Il s’agit de la faculté de construction mécanique deSiegen et de celle d’informatique économique à Münster. Des facultés très renommées comme celle de Tübingen ou encore la RWTH d’Aix-la-Chapelle se retrouvent en revanche en queue de peloton. « Les universités traditionnelles se cantonnent encore trop souvent à l’enseignement de compétences théoriques, seules quelques-unes ont su développer des projets spécifiques aux filières bachelors et exigent de leurs étudiants des activités personnelles », constate Gero Feder keil, auteur de l’étude du CHE.


Les PME-PMI désarçonnées. Les résultats du CHE rejoignent ceux de la Fédération des chambres de commerce et d’industrie, qui signale qu’un tiers des entreprises restent très « critiques » sur le niveau des bachelors. Si les grands groupes industriels connaissent le niveau par le biais de leurs filiales étrangères,
les PME-PMI habituées jusqu’alors à recruter des équivalents bac + 4 ont quelques difficultés à s’adapter. « Si ces entreprises souhaitent embaucher en recherche et développement, il faut qu’elles visent les masters », déclare, lapidaire, Margret Wintermantel, présidente de la HRK. Les universités de leur côté imputent ces lacunes à la réduction de la durée des études qui rend plus difficiles les stages à l’étranger par exemple et comprime l’enseignement théorique.

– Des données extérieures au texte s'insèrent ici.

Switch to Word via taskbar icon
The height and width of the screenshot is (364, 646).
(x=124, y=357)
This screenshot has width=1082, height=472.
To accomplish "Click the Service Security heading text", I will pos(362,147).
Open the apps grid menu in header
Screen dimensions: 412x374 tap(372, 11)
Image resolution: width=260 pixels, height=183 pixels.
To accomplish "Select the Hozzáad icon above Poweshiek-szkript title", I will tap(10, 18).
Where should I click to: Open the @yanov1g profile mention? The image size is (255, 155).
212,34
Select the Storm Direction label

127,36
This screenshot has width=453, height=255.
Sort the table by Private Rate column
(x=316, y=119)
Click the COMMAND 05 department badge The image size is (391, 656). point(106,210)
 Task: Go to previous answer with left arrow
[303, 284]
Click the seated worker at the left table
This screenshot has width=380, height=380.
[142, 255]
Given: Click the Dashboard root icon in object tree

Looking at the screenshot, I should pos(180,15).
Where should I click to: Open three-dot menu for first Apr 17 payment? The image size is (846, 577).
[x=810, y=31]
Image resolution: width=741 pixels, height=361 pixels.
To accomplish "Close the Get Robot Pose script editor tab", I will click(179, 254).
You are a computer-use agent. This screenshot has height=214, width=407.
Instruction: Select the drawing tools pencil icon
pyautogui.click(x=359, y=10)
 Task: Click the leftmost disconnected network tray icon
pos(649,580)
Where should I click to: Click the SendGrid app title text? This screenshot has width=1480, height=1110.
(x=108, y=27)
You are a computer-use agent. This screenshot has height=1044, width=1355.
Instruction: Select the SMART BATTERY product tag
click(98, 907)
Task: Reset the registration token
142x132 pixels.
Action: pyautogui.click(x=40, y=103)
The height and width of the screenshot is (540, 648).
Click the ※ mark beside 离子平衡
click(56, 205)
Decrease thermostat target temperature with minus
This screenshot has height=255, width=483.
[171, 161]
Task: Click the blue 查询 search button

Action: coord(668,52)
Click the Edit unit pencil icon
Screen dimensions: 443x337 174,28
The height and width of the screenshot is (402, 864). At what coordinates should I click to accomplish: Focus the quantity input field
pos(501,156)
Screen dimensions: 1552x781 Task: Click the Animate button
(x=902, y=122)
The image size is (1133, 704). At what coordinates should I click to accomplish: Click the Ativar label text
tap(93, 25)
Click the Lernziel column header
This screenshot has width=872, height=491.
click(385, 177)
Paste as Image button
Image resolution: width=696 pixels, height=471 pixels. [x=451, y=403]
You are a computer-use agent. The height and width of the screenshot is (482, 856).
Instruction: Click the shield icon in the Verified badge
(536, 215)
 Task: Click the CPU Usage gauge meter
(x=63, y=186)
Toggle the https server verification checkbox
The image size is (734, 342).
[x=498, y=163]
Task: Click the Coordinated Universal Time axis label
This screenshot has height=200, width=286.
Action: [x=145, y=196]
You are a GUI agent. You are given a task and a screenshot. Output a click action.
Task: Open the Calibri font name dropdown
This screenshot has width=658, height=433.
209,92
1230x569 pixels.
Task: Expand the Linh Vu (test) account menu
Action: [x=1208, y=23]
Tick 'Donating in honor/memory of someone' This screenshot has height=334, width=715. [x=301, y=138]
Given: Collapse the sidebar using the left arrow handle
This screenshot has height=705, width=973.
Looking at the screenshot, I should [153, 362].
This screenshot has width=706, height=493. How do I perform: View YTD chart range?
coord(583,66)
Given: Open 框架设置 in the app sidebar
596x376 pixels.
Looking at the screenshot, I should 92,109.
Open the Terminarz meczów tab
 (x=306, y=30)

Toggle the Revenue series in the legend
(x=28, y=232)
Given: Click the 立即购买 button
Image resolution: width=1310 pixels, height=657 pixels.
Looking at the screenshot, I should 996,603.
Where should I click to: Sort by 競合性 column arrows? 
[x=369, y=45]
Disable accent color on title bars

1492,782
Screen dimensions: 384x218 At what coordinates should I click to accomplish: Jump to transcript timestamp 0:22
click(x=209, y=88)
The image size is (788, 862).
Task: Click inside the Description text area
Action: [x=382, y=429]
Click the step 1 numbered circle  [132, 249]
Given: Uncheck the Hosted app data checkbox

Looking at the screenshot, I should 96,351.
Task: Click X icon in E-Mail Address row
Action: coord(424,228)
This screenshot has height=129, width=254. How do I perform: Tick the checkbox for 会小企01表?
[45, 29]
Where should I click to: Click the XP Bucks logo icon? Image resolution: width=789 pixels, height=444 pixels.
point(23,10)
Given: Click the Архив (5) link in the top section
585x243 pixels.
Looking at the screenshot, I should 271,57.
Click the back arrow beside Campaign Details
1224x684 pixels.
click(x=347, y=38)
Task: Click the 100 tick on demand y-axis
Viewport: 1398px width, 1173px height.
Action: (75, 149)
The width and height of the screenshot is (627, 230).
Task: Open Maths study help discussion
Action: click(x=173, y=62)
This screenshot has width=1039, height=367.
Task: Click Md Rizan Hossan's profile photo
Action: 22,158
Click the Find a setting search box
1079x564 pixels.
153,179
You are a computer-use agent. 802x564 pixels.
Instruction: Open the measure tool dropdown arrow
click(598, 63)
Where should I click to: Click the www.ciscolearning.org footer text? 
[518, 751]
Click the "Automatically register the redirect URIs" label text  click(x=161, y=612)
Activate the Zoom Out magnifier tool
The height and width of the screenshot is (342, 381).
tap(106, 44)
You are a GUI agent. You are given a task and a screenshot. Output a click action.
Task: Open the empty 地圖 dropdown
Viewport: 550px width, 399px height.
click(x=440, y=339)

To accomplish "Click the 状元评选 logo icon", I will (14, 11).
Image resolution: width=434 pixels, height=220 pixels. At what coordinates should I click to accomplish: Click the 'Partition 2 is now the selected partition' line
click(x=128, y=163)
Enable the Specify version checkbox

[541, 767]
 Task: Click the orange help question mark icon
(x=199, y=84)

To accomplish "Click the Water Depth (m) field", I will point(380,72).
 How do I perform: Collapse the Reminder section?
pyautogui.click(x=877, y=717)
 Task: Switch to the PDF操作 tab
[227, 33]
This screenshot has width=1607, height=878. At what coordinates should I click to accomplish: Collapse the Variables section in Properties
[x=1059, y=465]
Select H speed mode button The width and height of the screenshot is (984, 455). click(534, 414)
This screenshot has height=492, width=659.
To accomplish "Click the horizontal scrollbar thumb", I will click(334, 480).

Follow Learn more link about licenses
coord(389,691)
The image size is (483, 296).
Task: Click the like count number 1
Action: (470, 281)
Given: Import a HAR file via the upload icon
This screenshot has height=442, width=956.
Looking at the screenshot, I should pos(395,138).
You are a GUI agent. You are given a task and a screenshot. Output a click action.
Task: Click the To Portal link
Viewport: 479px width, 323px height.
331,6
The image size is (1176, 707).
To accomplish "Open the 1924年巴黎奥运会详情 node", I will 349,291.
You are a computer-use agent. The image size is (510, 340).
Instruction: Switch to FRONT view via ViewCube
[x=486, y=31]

D’ailleurs, comme le remarquent certains professeurs, le but de la filière bachelor est davantage de préparer les étudiants au master qu’à la vie professionnelle...

La déclaration de la Sorbonne, il y a dix ans
Il faut reconnaître à Claude Allègre sa force visionnaire. Lorsqu’il prépare en 1998, avec quelques conseillers de son cabinet, le colloque de la Sorbonne, rien ne laissait présager qu’il donnerait naissance au processus de Bologne. Un mouvement sur lequel allaient s’appuyer un certain nombre de gouvernements européens pour réformer leur enseignement supérieur. En mai 1998, quatre ministres en charge de l’enseignement supérieur – allemand, britannique, français et italien – signent la déclaration de la Sorbonne. Elle appelle à la création d’un espace européen de l’enseignement supérieur, en améliorant la cohérence et l’harmonisation par la convergence des systèmes existants. Chaque signataire s’était engagé avec ses motivations propres. Les ministres allemand et italien y ont vu le moyen d’approfondir et d’accélérer les réformes internes en cours ; Claude Allègre, un levier pour faciliter des changements au sein des universités (c’est l’époque du 3-5-8 d’Attali) ; la ministre britannique, la preuve de la bonne volonté de son gouvernement sans engagement spécifique. Dans un premier temps, la réaction du reste de l’Europe est dominée par l’indifférence. Mais, en juin 1999, vingt-cinq nouveaux signataires s’impliquent dans la conférence de Bologne. Le processus est lancé. Ce sera ensuite au tour de la Commission européenne de se saisir du mouvement afin d’y faire progresser ses propres objectifs dans le cadre de la stratégie de Lisbonne.